¿Qué ocurre cuando el Louvre recibe más de 9 millones visitantes al año después de la singular reforma que dirigiera el arquitecto Pei en los años 80 del siglo XX para acoger cómodamente a 4 millones de visitantes?
¿Qué ocurre, en definitiva, cuando todo el mundo quiere consumir arte?
Porque que cientos de millones de personas se concentren en visitar una veintena de museos en el mundo más que con las ansias por aprender se encamina ya hacia el consumo masivo de cultura.
Un artículo reciente de El País llegaba incluso a señalar esa extraña situación que viven los museos más famosos del mundo cuando la gente se empeña en hacerse un selfie, dando la espalda a alguna obra ilustre que, en principio, sería más razonable mirar de frente.

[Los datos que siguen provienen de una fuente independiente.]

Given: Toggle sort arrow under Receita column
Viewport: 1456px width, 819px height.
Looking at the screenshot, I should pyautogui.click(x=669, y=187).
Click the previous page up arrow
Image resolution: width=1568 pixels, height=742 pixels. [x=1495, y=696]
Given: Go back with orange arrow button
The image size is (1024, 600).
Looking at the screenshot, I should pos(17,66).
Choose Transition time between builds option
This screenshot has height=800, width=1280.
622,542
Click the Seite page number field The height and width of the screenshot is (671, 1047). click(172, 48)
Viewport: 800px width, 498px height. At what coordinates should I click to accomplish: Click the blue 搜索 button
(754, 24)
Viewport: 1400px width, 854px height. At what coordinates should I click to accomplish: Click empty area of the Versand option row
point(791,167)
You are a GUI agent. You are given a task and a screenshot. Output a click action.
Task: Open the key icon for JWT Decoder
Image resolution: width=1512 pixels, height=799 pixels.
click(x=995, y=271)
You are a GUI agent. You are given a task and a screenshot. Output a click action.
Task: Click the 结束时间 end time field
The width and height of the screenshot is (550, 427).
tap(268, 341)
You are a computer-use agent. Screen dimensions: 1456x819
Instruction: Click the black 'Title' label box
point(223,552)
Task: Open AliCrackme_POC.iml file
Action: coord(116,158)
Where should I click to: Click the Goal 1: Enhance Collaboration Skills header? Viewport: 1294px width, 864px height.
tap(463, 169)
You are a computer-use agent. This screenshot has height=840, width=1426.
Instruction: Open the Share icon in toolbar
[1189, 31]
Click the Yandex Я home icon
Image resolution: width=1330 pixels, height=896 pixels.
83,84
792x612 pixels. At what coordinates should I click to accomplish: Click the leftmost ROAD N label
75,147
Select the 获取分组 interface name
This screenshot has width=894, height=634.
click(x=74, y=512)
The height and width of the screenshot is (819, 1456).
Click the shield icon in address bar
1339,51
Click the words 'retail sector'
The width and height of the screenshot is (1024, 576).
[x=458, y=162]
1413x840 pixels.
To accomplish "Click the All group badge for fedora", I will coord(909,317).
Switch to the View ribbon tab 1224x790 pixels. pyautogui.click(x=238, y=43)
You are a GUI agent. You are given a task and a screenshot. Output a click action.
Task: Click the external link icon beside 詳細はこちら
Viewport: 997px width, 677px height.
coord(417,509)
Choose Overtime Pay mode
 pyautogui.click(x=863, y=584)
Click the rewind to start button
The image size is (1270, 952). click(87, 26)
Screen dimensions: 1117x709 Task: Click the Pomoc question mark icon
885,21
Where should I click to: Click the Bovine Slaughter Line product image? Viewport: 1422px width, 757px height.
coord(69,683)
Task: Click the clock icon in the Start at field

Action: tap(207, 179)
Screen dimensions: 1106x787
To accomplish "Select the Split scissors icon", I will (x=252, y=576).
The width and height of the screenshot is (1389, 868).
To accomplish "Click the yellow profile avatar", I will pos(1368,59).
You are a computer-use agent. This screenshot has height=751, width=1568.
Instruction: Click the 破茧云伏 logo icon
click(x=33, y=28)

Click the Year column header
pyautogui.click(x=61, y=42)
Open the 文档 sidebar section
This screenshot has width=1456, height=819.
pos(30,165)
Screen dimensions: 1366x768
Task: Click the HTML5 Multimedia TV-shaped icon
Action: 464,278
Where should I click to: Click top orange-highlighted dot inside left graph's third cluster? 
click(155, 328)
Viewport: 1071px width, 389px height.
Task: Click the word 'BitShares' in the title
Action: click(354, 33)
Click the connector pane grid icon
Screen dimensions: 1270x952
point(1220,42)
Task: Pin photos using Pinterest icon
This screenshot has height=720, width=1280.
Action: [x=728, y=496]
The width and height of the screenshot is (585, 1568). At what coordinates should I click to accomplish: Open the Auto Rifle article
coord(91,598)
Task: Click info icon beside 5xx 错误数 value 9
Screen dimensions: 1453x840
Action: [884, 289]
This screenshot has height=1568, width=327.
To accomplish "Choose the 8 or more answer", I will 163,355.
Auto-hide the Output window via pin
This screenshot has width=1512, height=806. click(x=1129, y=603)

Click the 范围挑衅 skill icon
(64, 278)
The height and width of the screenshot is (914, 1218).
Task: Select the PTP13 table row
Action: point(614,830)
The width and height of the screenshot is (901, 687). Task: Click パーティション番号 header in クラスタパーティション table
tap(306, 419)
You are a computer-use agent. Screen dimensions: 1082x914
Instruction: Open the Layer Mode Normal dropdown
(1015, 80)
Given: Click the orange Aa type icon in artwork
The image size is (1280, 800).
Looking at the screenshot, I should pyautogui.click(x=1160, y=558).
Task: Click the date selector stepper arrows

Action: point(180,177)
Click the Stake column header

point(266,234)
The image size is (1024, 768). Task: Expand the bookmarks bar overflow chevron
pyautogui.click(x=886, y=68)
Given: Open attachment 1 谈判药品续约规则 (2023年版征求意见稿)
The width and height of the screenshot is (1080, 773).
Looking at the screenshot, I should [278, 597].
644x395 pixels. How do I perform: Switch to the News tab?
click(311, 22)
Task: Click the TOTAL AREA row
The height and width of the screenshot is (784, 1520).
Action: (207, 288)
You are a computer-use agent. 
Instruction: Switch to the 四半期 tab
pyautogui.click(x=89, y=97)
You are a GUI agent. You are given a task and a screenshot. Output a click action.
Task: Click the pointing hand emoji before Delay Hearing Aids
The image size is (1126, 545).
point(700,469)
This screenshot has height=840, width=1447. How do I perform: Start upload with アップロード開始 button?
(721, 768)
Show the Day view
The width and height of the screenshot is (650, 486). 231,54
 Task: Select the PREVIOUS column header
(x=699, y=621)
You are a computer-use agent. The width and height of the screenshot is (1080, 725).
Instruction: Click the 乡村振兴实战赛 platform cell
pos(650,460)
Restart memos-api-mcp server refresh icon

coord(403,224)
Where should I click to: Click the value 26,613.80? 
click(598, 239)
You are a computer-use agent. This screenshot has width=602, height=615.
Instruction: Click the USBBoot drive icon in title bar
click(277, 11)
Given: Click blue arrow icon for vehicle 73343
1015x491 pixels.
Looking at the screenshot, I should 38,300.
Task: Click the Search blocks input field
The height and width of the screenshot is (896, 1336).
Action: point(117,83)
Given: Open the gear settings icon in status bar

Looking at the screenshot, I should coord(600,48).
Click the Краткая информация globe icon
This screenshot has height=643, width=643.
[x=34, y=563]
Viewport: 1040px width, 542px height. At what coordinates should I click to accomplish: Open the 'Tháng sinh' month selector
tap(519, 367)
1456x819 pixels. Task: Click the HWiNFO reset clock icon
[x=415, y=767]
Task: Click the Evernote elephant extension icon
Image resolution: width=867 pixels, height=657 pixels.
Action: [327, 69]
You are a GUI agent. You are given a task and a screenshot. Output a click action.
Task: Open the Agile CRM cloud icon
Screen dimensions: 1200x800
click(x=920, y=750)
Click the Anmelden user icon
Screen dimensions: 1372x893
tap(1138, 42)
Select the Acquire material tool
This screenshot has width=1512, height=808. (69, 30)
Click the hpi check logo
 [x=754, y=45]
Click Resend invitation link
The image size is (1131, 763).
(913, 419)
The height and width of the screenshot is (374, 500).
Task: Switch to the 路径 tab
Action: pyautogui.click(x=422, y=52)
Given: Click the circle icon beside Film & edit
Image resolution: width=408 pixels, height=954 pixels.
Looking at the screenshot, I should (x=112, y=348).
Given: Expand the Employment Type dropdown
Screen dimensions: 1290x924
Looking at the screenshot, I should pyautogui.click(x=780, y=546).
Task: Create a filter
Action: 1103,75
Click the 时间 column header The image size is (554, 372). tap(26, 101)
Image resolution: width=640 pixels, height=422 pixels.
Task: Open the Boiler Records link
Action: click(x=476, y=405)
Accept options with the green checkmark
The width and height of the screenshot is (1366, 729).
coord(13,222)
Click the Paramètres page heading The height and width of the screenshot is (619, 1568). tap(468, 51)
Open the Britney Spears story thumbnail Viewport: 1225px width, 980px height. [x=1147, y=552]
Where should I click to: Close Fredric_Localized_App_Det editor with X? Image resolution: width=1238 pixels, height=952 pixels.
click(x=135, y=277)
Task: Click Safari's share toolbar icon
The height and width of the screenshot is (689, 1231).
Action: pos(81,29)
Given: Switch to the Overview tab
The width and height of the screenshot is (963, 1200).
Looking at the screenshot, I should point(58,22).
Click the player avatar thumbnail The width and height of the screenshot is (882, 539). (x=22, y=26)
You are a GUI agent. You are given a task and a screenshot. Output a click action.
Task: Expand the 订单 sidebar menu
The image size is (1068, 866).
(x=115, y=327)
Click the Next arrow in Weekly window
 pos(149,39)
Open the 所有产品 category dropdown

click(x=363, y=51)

Parece que existe una tensión evidente entre dejar que el mayor número de individuos disfrute de lo que se considera “alta cultura” y la propia calidad de ese disfrute. Parece difícil poder extasiarse frente la Gioconda de Leonardo cuando alrededor hay cientos de turistas bombardeando con sus móviles.
Es más, tanta ansiedad por ver pudiera llegar a ser peligroso para las propias obras de arte: desde el casi inocuo flash hasta las respiraciones y exudaciones de cientos de personas metidas dentro de una sala.
En gran medida, estamos ante una nueva forma de culto. Igual que en la Edad Media, miles de peregrinos se concentraban en las iglesias con las reliquias más famosas (el botafumeiro de la catedral de Santiago de Compostela se balanceaba para quitar el mal olor de los presentes a golpe de incienso), ahora la concentración es en esos nuevos templos de la contemporaneidad que son los museos. Uno no puede pasar por este mundo sin haber visto con sus propios ojos la piedra de Rosetta, el fresco de la Creación de Miguel Ángel o el Guernica de Picasso. No sería suficientemente humano sin haber demostrado su admiración ante esas obras cumbres de la historia y la creatividad. No importa no entender mucho de qué van. Ni siquiera interesa saber si gustan. La cosa es verlas.
Pero es que en realidad, cada cual es libre de apreciar un museo según sus querencias. Si sólo se trata de ver un cuadro famoso, como ya hicieron antes otras muchas personas. ¿Por qué no? ¿Sólo se pueden ver Las Meninas si podemos citar de memoria la fecha en que Velázquez viajó de Sevilla a Madrid? ¿Por qué escandaliza que tantos sean los que quieran ver arte por las razones más peregrinas?
Sobre la conservación de la obra, el caso de la Gioconda es ejemplar. Encerrada tras vidrios de seguridad, su medio ambiente permanece estable y permite que la obra de Leonardo cumpla años sin muchos problemas. Si alguien quiere verla de cerca, para una sesuda tesis que requiere un análisis minucioso del lienzo, siempre podrá solicitar ver el cuadro el día que el museo permanece cerrado por razones de mantenimiento.
La mayor parte de los museos del mundo suspiran por tener visitantes. Los que reciben muchos, cuentan con una amplitud de fondos que les permiten mejorar sus investigaciones. Los que se quejan por la afluencia masiva de turistas, deberían, en realidad, felicitarse por el éxito de la atracción cultural. Los cuadros no se van a perder por que los fotografíen millones de veces. También es cierto que los millones de turistas del Louvre no se hacen más cultos tras pasear por sus salas, pero, si por un momento, descubrieron otra forma de ver la belleza, de contar historias o de acercarse al arte, mereció la pena.
La afluencia masiva puede ser una incomodidad. Pero el verdadero problema es cuando no hay afluencia. Aprendamos a disfrutar, pues, dentro de la incomodidad.